Die Tür zum Büro der Angestellten stand offen, aber die Luft war trotzdem zum Schneiden. Theodor Bornekamp sprang gleich auf, als er Alex sah.
»Kann ich Ihnen doch helfen?«, fragte er, aber da hatte sich Elfie schon erhoben und kam auf Alex zu.
»Bringen Sie mir Amadeus? Er könnte sich hier in dem kleinen Garten austoben. Obwohl Toben wohl nicht das richtige Wort ist bei seiner Konstitution.« Elfie lachte.

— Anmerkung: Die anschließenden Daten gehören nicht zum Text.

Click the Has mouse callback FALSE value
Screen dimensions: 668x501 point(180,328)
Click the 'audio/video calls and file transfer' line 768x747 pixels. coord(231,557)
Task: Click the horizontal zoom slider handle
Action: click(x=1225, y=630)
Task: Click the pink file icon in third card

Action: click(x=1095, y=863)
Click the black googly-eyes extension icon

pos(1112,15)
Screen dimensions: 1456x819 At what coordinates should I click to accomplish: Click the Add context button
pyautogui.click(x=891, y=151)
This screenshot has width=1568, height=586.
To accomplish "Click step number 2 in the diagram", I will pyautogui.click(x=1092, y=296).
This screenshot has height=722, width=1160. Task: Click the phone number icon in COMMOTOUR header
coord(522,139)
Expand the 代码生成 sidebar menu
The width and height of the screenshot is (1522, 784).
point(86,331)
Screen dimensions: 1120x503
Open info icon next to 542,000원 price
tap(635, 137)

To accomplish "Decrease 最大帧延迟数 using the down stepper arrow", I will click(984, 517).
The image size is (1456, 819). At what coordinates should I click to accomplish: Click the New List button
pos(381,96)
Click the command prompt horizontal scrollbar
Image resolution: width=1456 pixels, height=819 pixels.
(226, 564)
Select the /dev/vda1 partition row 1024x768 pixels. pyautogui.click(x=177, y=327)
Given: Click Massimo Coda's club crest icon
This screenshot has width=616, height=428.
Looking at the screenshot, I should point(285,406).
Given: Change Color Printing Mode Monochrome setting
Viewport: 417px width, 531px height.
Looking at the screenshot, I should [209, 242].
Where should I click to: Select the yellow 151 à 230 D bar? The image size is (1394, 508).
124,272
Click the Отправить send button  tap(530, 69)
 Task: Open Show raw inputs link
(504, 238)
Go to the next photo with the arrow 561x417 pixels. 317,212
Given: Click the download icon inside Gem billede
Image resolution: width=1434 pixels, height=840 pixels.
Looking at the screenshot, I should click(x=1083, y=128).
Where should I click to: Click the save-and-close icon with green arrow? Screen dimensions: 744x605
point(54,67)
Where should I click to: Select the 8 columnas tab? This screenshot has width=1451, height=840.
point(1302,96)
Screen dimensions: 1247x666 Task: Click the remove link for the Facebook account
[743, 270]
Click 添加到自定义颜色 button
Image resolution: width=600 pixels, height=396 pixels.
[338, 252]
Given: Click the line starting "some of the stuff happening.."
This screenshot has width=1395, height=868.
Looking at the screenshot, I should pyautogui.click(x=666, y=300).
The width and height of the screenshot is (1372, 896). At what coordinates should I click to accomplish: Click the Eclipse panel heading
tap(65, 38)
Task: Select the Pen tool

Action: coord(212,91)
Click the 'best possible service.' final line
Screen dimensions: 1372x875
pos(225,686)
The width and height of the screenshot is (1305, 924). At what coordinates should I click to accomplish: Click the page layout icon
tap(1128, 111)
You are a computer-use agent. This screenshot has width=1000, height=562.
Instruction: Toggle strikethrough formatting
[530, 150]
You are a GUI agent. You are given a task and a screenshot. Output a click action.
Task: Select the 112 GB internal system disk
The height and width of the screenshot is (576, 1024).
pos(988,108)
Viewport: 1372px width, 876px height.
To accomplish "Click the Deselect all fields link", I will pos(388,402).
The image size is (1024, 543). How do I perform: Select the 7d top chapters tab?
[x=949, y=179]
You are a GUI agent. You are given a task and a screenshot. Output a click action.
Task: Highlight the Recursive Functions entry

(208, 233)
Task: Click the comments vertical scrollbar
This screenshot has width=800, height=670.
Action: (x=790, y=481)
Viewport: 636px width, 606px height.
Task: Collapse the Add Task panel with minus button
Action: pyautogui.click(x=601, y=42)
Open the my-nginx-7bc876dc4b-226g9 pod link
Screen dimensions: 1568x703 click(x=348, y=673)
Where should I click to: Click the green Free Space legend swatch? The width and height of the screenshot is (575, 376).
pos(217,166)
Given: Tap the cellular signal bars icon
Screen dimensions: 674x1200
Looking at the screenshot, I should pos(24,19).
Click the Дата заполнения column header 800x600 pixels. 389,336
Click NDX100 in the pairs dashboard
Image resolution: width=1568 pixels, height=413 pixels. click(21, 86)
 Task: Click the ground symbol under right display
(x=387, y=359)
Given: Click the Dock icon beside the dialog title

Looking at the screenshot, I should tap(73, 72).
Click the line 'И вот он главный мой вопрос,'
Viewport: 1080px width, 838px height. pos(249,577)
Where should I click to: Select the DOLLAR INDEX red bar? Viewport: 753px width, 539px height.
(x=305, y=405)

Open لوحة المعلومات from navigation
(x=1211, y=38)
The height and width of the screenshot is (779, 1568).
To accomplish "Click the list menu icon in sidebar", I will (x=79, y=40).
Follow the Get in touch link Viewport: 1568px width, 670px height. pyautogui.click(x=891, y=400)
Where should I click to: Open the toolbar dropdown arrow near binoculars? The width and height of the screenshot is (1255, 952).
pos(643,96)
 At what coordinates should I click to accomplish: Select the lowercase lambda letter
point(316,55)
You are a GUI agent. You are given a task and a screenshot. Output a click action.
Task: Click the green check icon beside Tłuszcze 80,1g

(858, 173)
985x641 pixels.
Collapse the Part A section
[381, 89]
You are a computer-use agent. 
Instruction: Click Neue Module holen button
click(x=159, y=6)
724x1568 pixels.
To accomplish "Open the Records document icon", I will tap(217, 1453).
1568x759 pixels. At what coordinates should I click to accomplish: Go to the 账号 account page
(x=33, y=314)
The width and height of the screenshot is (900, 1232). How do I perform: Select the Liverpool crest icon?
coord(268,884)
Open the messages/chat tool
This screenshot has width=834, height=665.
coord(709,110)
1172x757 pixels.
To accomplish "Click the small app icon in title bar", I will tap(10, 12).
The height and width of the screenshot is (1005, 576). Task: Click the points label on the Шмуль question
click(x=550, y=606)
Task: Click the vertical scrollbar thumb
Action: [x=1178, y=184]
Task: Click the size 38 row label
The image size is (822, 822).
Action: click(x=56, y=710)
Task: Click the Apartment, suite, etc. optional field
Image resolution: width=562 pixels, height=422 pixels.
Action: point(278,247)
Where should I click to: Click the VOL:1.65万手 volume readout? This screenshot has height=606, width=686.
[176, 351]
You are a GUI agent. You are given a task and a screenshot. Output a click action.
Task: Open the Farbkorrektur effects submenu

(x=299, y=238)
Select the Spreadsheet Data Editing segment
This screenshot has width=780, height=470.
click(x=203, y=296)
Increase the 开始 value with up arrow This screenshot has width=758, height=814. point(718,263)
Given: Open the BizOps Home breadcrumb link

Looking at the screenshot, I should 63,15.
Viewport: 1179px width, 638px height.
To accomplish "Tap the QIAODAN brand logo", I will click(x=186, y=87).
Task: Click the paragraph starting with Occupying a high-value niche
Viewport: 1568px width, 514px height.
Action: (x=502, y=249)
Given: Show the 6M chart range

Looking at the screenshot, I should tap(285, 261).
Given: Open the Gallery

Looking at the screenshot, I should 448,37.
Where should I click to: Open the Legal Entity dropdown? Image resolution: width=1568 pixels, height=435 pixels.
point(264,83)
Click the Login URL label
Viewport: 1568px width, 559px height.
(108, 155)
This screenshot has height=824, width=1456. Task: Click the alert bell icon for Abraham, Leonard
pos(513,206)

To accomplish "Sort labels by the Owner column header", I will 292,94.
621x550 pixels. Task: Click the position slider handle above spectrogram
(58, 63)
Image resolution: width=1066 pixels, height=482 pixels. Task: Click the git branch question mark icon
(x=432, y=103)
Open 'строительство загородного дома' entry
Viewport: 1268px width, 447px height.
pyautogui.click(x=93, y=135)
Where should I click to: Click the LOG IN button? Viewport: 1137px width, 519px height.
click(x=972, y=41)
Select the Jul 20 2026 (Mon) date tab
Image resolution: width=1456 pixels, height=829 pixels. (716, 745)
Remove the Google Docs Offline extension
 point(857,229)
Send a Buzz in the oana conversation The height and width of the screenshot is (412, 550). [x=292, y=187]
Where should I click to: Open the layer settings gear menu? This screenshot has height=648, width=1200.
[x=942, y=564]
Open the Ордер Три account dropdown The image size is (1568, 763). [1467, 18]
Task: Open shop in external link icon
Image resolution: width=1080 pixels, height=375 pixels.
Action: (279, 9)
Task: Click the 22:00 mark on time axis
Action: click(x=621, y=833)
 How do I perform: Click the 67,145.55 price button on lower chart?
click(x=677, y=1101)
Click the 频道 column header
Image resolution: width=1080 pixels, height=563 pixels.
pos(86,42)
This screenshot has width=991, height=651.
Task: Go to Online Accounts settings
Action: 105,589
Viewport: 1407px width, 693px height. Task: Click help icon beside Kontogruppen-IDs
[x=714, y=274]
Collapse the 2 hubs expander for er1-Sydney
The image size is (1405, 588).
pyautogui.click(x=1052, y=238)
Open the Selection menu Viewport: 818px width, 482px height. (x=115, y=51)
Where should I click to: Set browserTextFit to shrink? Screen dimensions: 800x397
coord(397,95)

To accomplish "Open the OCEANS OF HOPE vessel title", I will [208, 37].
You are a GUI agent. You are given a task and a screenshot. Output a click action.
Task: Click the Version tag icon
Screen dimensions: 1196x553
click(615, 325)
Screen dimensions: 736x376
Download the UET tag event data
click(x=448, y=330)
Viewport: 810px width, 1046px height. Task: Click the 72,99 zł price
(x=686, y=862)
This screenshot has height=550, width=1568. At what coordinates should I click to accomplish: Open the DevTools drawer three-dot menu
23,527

»Nun, vielleicht tobt er nicht gerade, aber zu anderem Unsinn reicht es durchaus«, gab Alex zurück. »Wenn ich nur an mein Tulpenbeet denke …« Sie verzog das Gesicht. »Nein, Amadeus ist zu Hause, aber ich wollte eine Kleinigkeit mit Ihnen besprechen, Frau Ruhland. Wäre das vielleicht jetzt möglich?«
»Na, dann toben wir beide mal kurz hinters Haus.«
Elfie ging voran, Alex nickte den anderen freundlich zu.
Sie setzten sich auf die Bank und schwiegen eine Zeitlang.
»Ich bin eigentlich dienstlich hier«, rückte Alex schließlich mit der Sprache heraus.